そこには東京の靴磨き職人たちであるところのカンフーマスターの投票によって、ミスターノーバディが選ばれる、〈魔法の靴のための広告〉の日がはじめて開催される趣旨が発表されていました。
はじめての更新だったにもかかわらず、そしてその内容の奇怪さ、あるいは情報量の少なさにもかかわらず、私たちはそのニュースをしごく当然のように、「待ってました」とばかりに、受けとめました。私たち(というのは主にシン尖りサラリーマンたちですが)をめぐる環境は、秋以降、季節以上に劇的な変化をとげて、私たちは誰か事情をよく知る人物からの助言を待ちわびていたところでした。
しかしカンフーマスターはひどく無口ですし、それにちょっと怖そうです。彼らの生の声をじかに耳にしたという貴重な経験の持ち主はいないと言われています。いたとしても、おそらくはランドセルを背負ったお友達だけなのではないでしょうか。

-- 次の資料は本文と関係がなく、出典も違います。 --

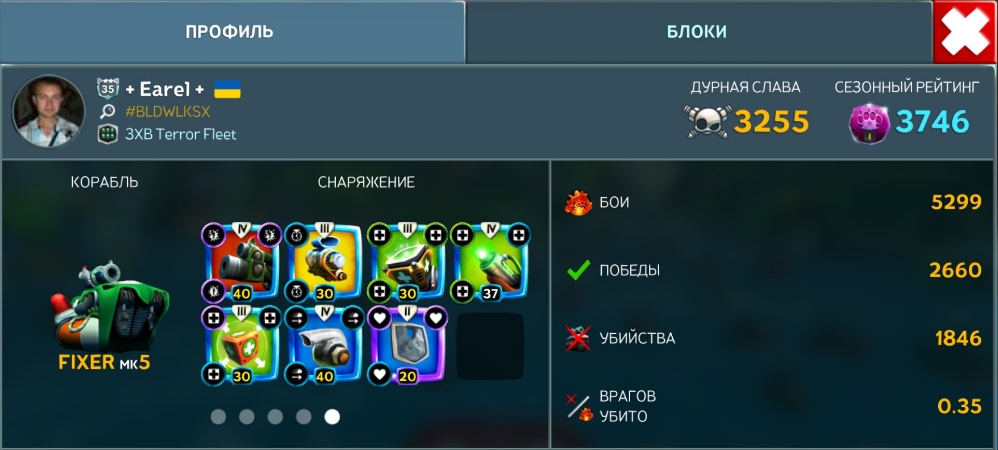Open the БЛОКИ tab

Q部長にとって門戸外の私は話しやすい相手であるのと同時に、話し甲斐のある相手でもあったかもしれません。理由は分かりませんが、その根拠として、彼の理論をめぐる展開の速さがあげられます。それはフォロワー10万人を数える〈中の人〉がブログで発表した『魔法使い論』に酷似しています。Q部長が〈中の人〉のブログを読んだのか、それとも真逆の二人の思考が異なった道筋をたどりながら、結果的に同じ地点へとたどり着いたのか、それは分かりません。ただQ部長は言うのです。

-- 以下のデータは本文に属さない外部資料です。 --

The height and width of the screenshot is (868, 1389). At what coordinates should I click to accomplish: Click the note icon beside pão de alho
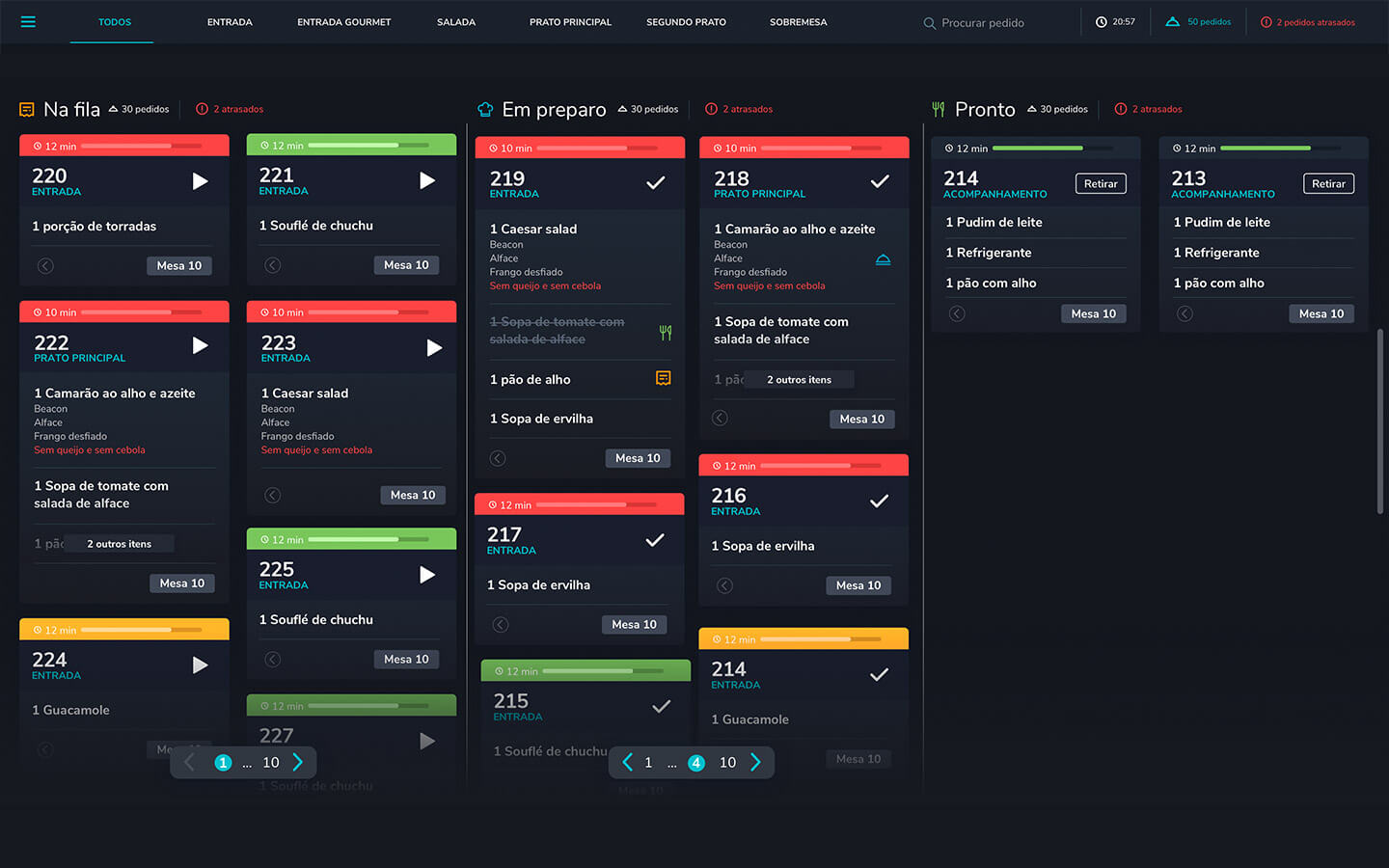[x=663, y=379]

「もしも魔法使いたちが私たちの世界にやってくるとしたらね、それは私たち人間の世界を救うためなんだ。なぜなら物事には、光と影のように必ず表と裏があるものだからね。存在とはそういうものなんだ。そして私たち人間の世界は、たぶんいまとても危うい状況にあるんだな。しかも私たちの世界が危ういということは、同時に彼ら魔法の世界も危うい状況下になってしまう。二つの世界はコインの裏と表だからね。彼らはなんとしても人間の世界を救わねばならないというわけさ」
私はQ部長版である『魔法使い論』に耳を傾けながら、彼の手もとに目をやります。部長はデスクの椅子に腰掛けながら熱心に一方の魔法の靴を磨いているところです。注意して見れば分かるのですが、すでに先端が伸びはじめたそのお気に入りは、つま先部分が上に向かってカーブしています。それはまさに魔法の靴が魔法の靴である証しであり、どんな細部よりもQ部長の御自慢の部分であるはずです。

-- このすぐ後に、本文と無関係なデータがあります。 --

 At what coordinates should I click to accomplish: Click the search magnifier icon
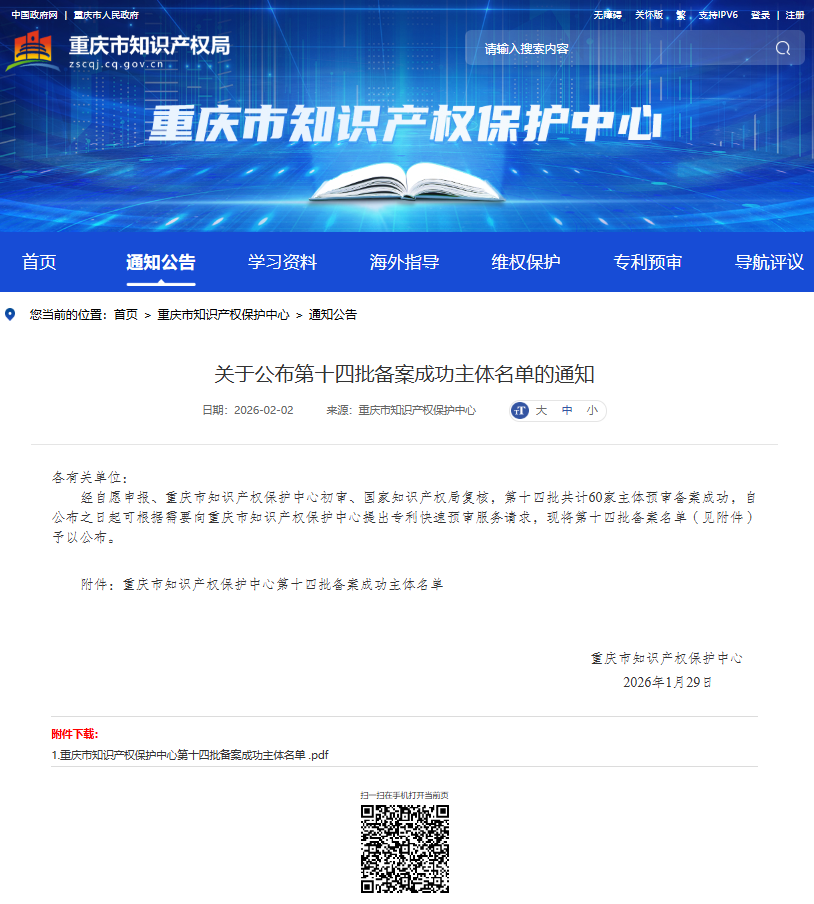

取引先の外回りの営業である私は、そのカーブした部分をあれやこれやと褒め称える(ちょうど盆栽のど素人が、幹の太さや枝ぶりに適当に感心してみせるみたいに)のですが、もちろん頭の中ではまったくべつの事例を考えています。「そのつま先はまるで二本のアンテナのようだ」と。「シン尖りサラリーマンたちは、あのアンテナを使ってなにかを受信しているのではないかしらん」と。